▶ **Page**
Sumesh and Ramesh is an Indian Malayalam-language comedy drama film directed by Sanoop Thykoodam starring Balu Varghese and Sreenath Bhasi. The film is produced by Fareed Khan. The film is released in theatres on 10 December 2021.

Synopsis 
The film tells the story about two brothers, Sumesh and Ramesh, who live a pleasant life by playing cricket and hanging out with their friends until a tragedy strikes their family, forcing them to band together to find a solution.

Data on locating visible targets

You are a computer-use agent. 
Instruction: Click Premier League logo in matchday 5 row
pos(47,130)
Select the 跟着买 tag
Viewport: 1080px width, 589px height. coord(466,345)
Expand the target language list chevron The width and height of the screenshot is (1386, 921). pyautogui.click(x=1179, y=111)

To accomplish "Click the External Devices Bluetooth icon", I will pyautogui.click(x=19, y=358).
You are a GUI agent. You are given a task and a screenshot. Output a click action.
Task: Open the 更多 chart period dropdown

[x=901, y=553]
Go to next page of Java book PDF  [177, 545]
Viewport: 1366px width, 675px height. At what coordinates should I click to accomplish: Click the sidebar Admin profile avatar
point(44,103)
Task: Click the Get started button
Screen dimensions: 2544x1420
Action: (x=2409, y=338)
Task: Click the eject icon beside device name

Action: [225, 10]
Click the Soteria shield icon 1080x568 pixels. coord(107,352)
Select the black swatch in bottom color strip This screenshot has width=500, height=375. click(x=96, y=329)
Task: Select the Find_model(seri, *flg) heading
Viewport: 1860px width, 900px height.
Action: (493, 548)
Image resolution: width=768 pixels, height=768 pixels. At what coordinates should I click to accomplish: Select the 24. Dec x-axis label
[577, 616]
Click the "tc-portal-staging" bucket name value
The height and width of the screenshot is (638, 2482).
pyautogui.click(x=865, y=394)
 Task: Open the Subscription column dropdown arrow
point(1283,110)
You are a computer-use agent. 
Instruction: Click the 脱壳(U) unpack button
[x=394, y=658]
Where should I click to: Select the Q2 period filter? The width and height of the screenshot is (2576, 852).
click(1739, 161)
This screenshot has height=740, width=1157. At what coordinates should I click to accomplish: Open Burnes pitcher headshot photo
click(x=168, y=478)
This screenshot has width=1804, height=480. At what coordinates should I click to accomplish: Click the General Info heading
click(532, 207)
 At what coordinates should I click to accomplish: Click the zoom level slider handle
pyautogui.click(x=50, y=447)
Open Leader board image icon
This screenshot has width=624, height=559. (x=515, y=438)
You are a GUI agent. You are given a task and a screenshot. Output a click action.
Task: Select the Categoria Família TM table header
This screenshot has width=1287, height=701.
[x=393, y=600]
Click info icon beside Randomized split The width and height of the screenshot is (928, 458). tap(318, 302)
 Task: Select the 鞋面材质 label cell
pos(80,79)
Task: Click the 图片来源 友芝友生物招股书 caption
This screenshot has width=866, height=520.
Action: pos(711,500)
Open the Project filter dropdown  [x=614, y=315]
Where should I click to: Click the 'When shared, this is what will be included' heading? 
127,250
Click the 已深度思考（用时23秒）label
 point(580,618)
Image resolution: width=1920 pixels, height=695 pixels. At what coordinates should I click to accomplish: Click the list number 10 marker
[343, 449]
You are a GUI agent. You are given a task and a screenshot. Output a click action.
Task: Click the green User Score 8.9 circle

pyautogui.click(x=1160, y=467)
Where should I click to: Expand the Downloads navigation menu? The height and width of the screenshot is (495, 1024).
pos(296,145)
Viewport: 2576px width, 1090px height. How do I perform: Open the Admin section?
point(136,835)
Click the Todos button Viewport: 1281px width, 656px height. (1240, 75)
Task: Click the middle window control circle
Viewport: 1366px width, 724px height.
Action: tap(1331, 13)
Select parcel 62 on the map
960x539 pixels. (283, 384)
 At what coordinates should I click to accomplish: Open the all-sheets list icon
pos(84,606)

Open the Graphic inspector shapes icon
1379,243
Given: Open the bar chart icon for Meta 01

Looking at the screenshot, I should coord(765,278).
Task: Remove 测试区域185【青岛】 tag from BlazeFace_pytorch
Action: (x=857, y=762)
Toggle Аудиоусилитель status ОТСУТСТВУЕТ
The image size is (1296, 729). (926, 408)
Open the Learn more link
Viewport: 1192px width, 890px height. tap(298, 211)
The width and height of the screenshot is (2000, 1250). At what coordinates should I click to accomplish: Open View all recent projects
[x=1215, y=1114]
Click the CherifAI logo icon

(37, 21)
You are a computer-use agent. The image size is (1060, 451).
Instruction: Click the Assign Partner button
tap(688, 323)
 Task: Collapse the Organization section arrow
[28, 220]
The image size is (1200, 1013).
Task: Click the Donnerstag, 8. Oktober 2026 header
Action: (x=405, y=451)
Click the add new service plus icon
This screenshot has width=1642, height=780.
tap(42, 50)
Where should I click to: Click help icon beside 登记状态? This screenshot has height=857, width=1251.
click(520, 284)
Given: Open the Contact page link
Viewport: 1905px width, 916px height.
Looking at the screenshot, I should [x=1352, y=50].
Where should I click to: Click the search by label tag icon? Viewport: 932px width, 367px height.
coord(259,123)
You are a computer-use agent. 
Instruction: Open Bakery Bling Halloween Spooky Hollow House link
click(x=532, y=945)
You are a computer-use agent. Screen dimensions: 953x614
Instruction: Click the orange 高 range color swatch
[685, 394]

▶ **Brief 1**
From the Sumesh and Ramesh page, reproduce word for word the stretch from "Sumesh and Ramesh is" through "find a solution.".
▶ **Brief 2**
Answer these questions using the Sumesh and Ramesh page:
(a) Who directed the film?
(b) On what date was the film released in theatres?
(c) What forces the two brothers to band together?

▶ **Final result 1**
Sumesh and Ramesh is an Indian Malayalam-language comedy drama film directed by Sanoop Thykoodam starring Balu Varghese and Sreenath Bhasi. The film is produced by Fareed Khan. The film is released in theatres on 10 December 2021.

Synopsis 
The film tells the story about two brothers, Sumesh and Ramesh, who live a pleasant life by playing cricket and hanging out with their friends until a tragedy strikes their family, forcing them to band together to find a solution.

▶ **Final result 2**
(a) Sanoop Thykoodam
(b) 10 December 2021
(c) A tragedy that strikes their family